→ WHAT THE EXERCISE ASKS:
Omit the pictures, then reproduce exactly the line bearing "Where should I click to: Open" and every line after it up to and including the last line of the entries below.

(Collected data)
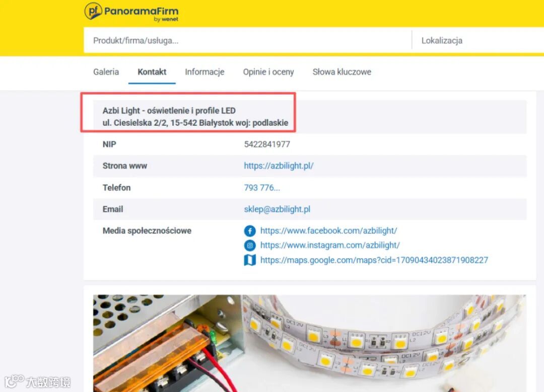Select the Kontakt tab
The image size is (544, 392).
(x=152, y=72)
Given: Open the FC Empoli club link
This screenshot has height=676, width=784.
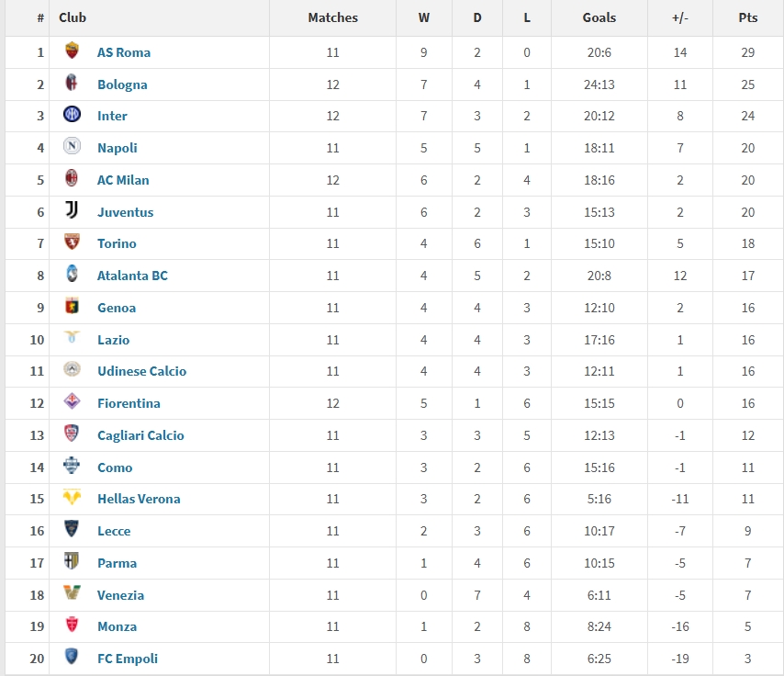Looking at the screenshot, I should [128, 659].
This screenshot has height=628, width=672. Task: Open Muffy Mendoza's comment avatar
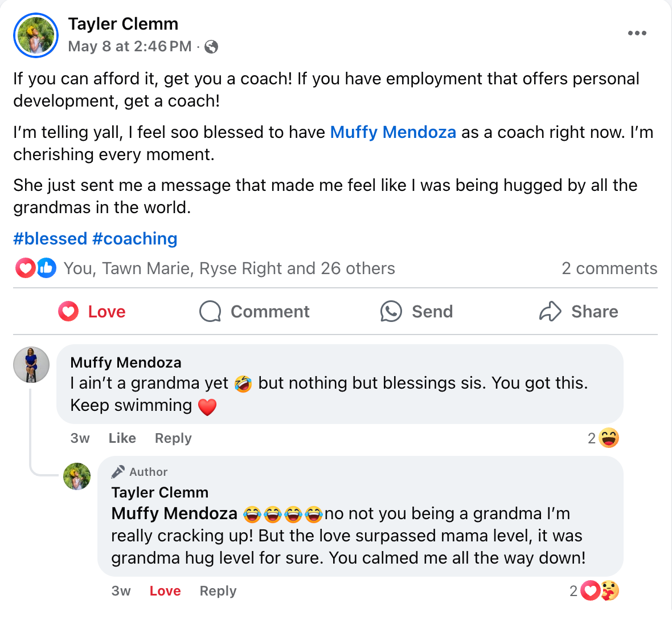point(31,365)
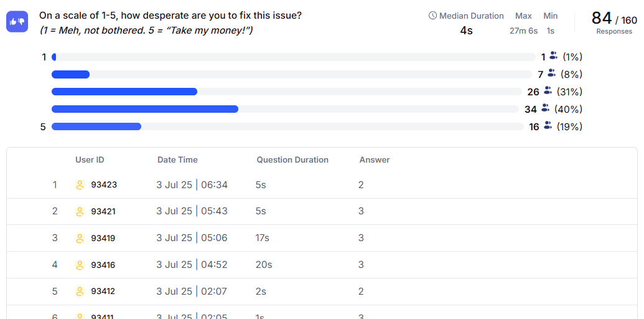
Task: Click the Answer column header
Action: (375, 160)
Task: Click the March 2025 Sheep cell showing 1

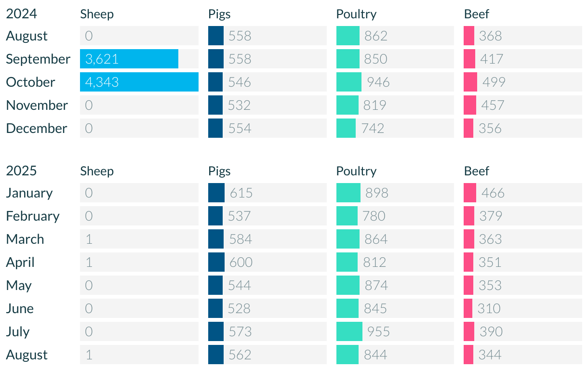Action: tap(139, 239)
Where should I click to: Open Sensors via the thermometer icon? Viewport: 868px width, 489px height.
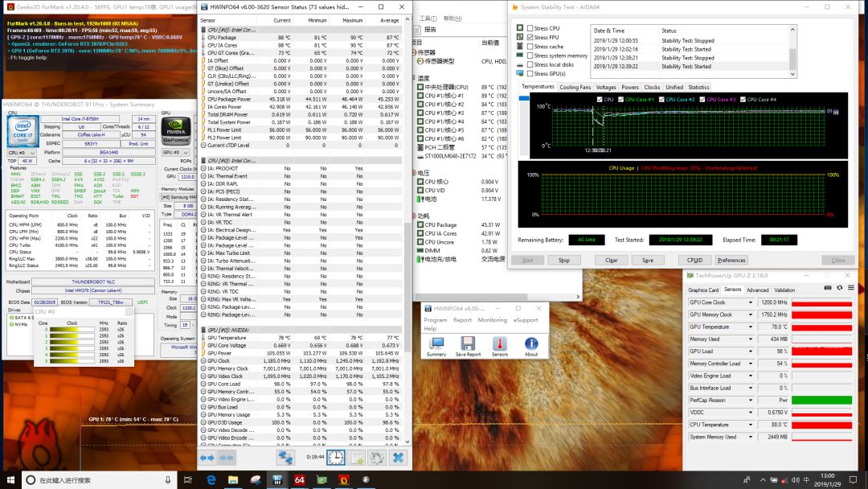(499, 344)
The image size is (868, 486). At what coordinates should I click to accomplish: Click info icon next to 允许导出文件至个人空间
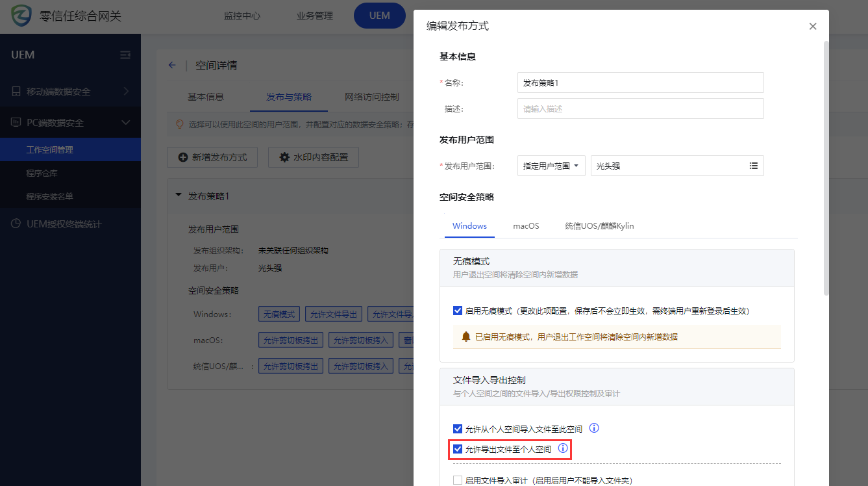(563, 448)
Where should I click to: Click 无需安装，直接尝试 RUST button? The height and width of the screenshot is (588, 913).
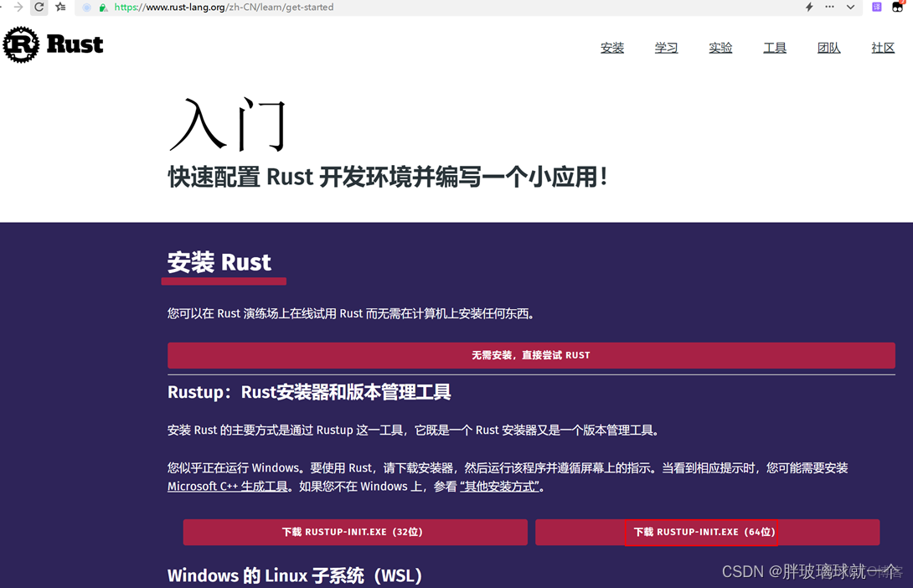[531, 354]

→ TASK RESPONSE:
Where should I click to: Open Sensors via the thermometer icon? Viewport: 868px width, 489px height.
(499, 344)
The image size is (868, 486). At what coordinates should I click to accomplish: Click info icon next to 允许导出文件至个人空间
(563, 448)
Where should I click to: Click 无需安装，直接尝试 RUST button? The height and width of the screenshot is (588, 913).
[531, 354]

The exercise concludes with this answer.